前近代、特に中世の対外関係史については、昨今、様々な新しい潮流が出てきている。東アジア~ 東南アジア地域を「環シナ海世界」と「環日本海世界」に大きく分けて、広域の海域世界を設定したり、 国家の枠組みを相対化し、国際交流を新たな視角から捉えようとする、村井章介氏の考え方はその代表的なものである。 また、日中・日朝・日琉など各時代の諸関係の個別研究も増加しており、その関係の特質がより明確になってきている。
一方、そうした対外関係史研究の進展と相まって、新しい史料の発掘や新たな視角からの史料研究も進んできた。 例えば、対馬宗家に伝来した図書や木印が大量に発見され、十六世紀の日朝関係史研究が大きく進展したのはその代表的な例である。 また、考古学における貿易陶磁研究の隆盛も見逃せない。しかし、個別史料研究は進展してきたが、まとまった史料論は少なく、 日本古文書学の中では、まだ課題の多い分野である。
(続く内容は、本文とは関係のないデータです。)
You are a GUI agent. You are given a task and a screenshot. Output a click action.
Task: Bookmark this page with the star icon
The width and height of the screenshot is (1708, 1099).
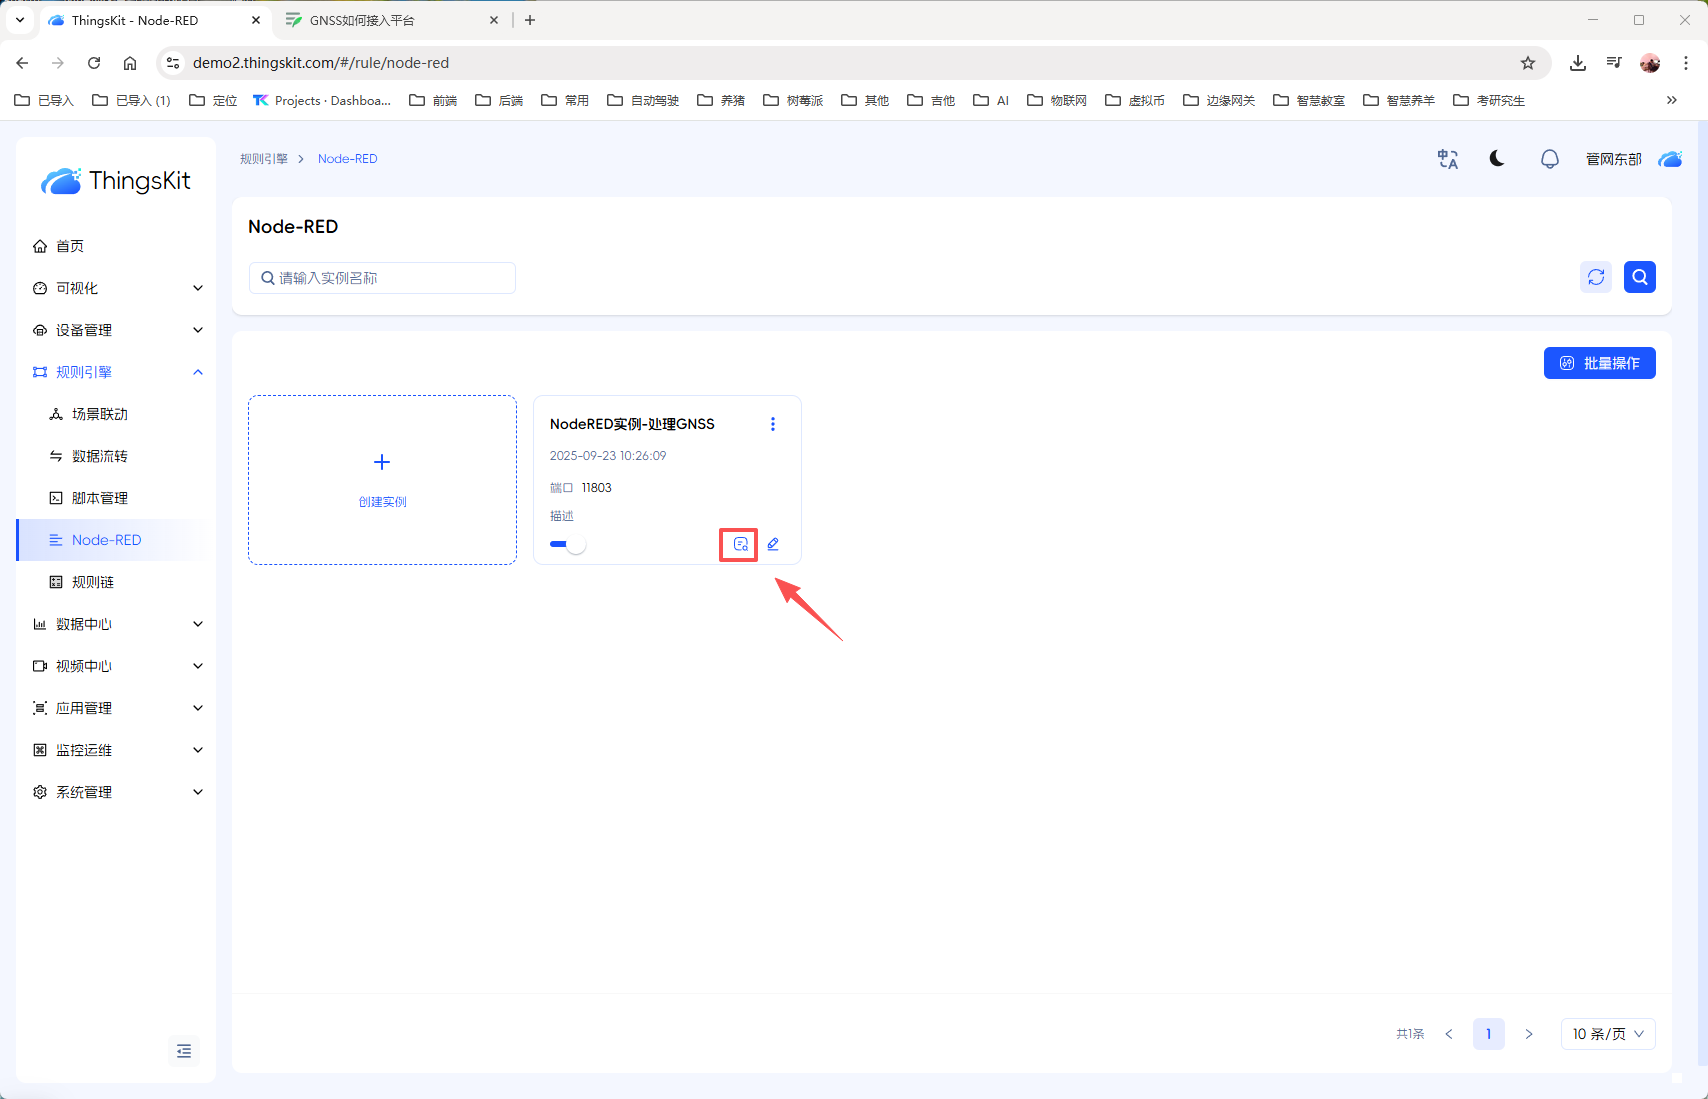(x=1527, y=63)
本特集では、そのような研究動向に鑑み、時代を中世から近世に限定して、新たな史料の発掘や新しい分析視角に基づいた日朝関係史を志向してみた。 この分野の研究には様々な史料があるが、本特集では、各執筆者がそれぞれの一点ごとの史料そのものにこだわり、外交史料論と対馬宗氏を 中心とした日朝関係史を追求している。特に外交文書を中心とする文書研究を特集の中心に据えている。さらに研究上重要と思われる史料三件を翻刻紹介した。 本特集が、今後の中近世対外関係史研究の進展に資すれば幸いである。